Open reading frame (ORF) prediction and annotation.

The prediction of coding sequences was generated using the self-training gene detection software SHOW (38) based on hidden Markov models ([HMMs] http://genome.jouy.inra.fr/ssb/SHOW/). The ribosome-binding sites and transcriptional terminators were detected using the SHOW and Petrin software programs (7), respectively, while the tRNA- and rRNA-encoding genes were detected using the tRNA-scan (32) and RNammer (30) software programs, respectively. Genome annotation including manual validation was performed using the AGMIAL annotation platform (6). Insertion sequences (ISs) were identified using the procedure described in Touchon and Rocha (56) and annotated using IS finder (http://www-is.biotoul.fr/) (52).

ABC transporters and proteases were classified using the ABCISSE (http://www.pasteur.fr/recherche/unites/pmtg/abc/) and MEROPS (http://merops.sanger.ac.uk/) databases, respectively. Laterally transferred regions were predicted by Alien Hunter (http://www.sanger.ac.uk/resources/software/alien_hunter/) (58). Protein localization was predicted using PSORTb, version 3.0 (64). Putative CRISPR (clustered regularly interspaced short palindromic repeats) elements were identified using CRISPRFinder (17). The hidden Markov models for the 45 CRISPR-associated (Cas) protein families described in Haft et al. (19) were obtained from the TIGRFAM database, version 6.0 (http://www.tigr.org/TIGRFAMs/).
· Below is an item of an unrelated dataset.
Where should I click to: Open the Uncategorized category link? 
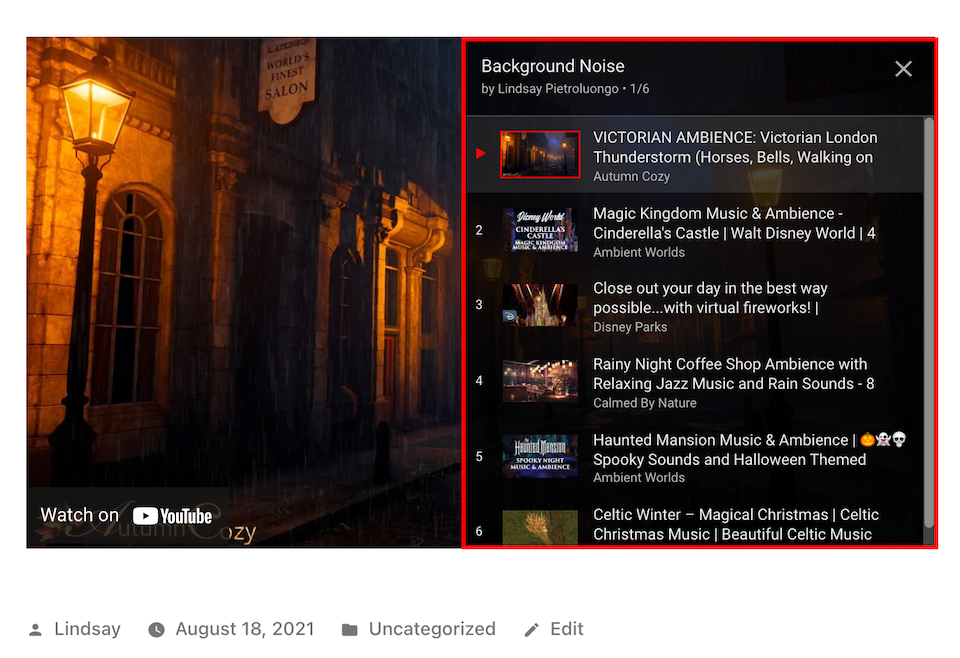432,629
The cas genes were identified with these Cas HMM profiles using hmmpfam (10) with the thresholds of an E value of <0.001 and a positive score. Blastn was used for similarity searches between CRISPR spacer sequences and the 834 complete prokaryote genomes, 1,725 complete plasmid genomes, and 522 virus genomes available in GenBank. Only matches showing an E value of <1 × 10⁻⁵ and less than 10% difference in sequence length were retained; matches to sequences found within CRISPR loci were ignored. Prophages were identified using PhageFinder (14). Genes with homology to the transduction-like gene transfer agent (GTA) described in McDaniel et al. (36) were identified using standard Blastp search.

Assignment of orthology.

Orthologs were defined by identifying unique pairwise reciprocal best hits, with at least 50% similarity in amino acid sequence and less than 20% difference in protein length. The analysis of orthology was made for every pair of Flavobacterium or Flavobacteriaceae genomes available in GenBank. The core genome consists of genes found in all genomes analyzed and was defined as the intersection of pairwise lists. Thus, the core genome of the genus Flavobacterium is around 1,400 genes. The core genome of the family Flavobacteriaceae is comprised of 595 genes detected in all 11 genomes.

Phylogenetic analyses.

The reference phylogenetic tree of the family Flavobacteriaceae was reconstructed from the concatenated alignments of 595 proteins of the core genome obtained with MUSCLE, version 3.6 (11), and then back-translated to DNA, as is standard usage. We used Tree-Puzzle (49) to compute the distance matrix between all genomes using maximum likelihood under the HKY+G(8)+I (Hasegawa-Kishino-Yano model of nucleotide substitution with gamma distribution allowing 8 categories and a proportion of invariant sites) model. The tree of the core genome was built from the distance matrix using BioNJ (16). We made 1,000 bootstrap experiments on the concatenated sequences to assess the robustness of the topology. The topology of this tree is congruent with previous phylogenetic analyses based on 16S rRNA (33).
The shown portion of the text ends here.